GMV increased in the low single-digits in the fiscal first quarter ended May 2, excluding a $12.7 million impact of transitioning kids’ and footwear inventory to licensees during the fiscal 2024 first quarter. Including this impact, GMV was said to be “modestly lower” year-over-year. GMV is defined as the total order value of all Lands’ End branded merchandise sold to customers through business-to-consumer and business-to-business channels, as well as the estimated retail value of the merchandise sold through third party distribution channels.

Net revenue for the first quarter was $261.2 million, a decrease of 8.5 percent compared to $285.5 million in the fiscal 2024 first quarter. Excluding the impact of the kids’ and footwear inventory transition, net revenue decreased 4.2 percent year-over-year (y/y).
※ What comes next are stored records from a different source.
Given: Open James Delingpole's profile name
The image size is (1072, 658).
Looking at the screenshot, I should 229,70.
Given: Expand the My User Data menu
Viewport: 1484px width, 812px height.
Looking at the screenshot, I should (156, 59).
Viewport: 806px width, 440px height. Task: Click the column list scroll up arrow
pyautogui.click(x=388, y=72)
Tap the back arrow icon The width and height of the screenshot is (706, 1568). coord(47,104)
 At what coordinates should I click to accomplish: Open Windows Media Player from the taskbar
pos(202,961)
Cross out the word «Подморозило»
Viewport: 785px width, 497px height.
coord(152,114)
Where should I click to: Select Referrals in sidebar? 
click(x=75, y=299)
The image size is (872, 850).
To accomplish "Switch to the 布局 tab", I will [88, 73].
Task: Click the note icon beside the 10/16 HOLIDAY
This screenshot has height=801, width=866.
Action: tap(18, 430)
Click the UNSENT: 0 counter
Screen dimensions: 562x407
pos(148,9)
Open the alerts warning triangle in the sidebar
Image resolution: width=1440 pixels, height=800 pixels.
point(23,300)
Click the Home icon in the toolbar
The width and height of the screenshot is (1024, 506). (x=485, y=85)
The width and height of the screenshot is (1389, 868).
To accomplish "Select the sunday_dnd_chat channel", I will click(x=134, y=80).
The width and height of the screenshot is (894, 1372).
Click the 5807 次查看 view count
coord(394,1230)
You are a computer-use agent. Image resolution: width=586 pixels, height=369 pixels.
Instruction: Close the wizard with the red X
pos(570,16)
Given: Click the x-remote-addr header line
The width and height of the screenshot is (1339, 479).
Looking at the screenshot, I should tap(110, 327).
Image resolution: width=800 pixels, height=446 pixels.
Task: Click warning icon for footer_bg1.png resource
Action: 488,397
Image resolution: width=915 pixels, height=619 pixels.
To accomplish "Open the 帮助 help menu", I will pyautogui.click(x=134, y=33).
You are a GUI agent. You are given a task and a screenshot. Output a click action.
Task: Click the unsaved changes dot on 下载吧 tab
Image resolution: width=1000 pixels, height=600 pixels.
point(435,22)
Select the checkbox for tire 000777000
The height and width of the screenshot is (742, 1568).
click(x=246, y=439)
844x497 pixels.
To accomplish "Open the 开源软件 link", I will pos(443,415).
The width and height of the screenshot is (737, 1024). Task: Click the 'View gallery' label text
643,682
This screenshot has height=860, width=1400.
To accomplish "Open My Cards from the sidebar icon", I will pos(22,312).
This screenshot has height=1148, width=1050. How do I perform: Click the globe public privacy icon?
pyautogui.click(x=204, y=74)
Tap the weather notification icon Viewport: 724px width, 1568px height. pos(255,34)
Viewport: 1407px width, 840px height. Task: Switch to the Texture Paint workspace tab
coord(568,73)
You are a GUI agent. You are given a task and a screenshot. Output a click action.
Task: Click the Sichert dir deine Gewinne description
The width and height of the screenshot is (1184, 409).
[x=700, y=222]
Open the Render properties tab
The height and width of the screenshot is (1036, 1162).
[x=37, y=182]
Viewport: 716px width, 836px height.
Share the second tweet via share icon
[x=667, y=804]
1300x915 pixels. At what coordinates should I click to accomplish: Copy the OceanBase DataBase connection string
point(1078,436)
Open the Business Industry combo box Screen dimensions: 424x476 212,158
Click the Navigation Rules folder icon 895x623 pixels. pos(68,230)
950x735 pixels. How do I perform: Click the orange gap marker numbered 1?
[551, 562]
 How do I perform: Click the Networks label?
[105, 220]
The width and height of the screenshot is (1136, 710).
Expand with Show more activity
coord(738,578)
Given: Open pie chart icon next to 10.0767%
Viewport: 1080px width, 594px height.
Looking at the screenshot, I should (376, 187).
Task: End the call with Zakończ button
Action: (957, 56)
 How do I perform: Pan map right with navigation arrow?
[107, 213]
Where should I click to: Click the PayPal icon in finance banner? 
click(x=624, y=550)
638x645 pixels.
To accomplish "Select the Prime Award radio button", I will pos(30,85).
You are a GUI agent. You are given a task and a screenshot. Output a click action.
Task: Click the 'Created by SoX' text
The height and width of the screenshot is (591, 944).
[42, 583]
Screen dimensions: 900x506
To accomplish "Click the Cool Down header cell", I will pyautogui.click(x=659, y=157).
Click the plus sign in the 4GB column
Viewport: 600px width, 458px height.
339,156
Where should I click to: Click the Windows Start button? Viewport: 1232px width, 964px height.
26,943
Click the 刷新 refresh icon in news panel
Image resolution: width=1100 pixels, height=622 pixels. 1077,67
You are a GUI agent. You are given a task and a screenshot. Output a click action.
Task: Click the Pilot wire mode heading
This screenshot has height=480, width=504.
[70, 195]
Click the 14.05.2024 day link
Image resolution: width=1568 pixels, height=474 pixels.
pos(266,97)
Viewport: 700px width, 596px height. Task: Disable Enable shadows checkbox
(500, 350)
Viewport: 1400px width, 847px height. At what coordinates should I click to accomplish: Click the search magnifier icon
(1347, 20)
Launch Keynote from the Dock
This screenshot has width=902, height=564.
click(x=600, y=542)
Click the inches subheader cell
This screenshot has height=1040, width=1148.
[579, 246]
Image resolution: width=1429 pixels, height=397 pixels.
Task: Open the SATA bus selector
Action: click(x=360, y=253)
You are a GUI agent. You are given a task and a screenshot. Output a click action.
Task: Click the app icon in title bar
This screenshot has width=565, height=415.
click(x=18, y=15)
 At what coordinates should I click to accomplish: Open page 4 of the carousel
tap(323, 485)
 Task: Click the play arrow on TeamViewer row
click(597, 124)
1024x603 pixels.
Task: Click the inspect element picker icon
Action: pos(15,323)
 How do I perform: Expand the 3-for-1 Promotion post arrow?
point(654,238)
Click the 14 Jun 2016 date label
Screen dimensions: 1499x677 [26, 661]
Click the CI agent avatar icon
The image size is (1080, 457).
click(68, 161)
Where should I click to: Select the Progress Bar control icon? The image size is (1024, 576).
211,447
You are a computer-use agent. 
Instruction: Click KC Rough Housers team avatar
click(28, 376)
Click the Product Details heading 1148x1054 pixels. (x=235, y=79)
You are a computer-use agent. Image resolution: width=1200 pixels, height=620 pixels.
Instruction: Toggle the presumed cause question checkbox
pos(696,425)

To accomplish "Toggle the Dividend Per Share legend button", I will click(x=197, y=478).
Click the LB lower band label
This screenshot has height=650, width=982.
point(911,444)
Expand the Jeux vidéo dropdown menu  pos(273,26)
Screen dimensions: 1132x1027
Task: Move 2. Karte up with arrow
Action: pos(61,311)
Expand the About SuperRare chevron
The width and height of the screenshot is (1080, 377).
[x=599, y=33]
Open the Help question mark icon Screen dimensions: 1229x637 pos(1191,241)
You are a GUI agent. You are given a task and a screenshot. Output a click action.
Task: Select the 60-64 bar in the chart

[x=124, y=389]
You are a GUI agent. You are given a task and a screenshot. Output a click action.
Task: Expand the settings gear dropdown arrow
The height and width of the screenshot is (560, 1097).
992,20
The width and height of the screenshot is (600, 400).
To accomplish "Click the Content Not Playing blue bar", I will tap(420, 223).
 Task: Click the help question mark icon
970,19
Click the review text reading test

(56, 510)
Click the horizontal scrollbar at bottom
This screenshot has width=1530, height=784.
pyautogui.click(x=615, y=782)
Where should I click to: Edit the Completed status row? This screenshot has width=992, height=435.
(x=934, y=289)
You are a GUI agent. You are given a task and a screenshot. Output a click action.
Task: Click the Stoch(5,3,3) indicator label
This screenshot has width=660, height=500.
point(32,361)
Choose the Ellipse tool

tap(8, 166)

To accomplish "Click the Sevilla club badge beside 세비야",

U.S. Digital Segment net revenue was $227.7 million for the first quarter, a decrease of 0.4 percent from $228.7 million in the fiscal 2024 first quarter.

U.S. E-Commerce net revenue was $170.7 million in Q1, an increase of 0.1 percent from $170.5 million in the fiscal 2024 first quarter. The quarter reportedly reflected continued strength in outerwear product offset by a slower start to seasonal swim assortment.

Outfitters net revenue was $42.9 million, an increase of 0.5 percent from $42.7 million in the fiscal 2024 first quarter.

  • The Business Uniform channel increased year-over-year primarily due to the strength in national accounts.
  • The School Uniform channel slightly decreased primarily due to the timing of customer orders compared to the prior year.

Third Party net revenue was $14.1 million, a decrease of 9.0 percent from $15.5 million in the fiscal 2024 first quarter, said to be primarily due to challenges in one marketplace.

“During the first quarter, we refined our approach on Third Party marketplaces, including the introduction of a proprietary AI tool to optimize discovery, and saw particular strength with record AOVs in Nordstrom,” the company said in its earning release.

Europe E-Commerce net revenue was $17.9 million for the first quarter, a decrease of 28.4 percent from $25.0 million during the fiscal 2024 first quarter. The company said new leadership used the quarter to relaunch as a more premium brand, eliminating lower value inventory, positioning for marketplace expansion on Next and Debenhams and laying the groundwork for a relaunch of the brand in France.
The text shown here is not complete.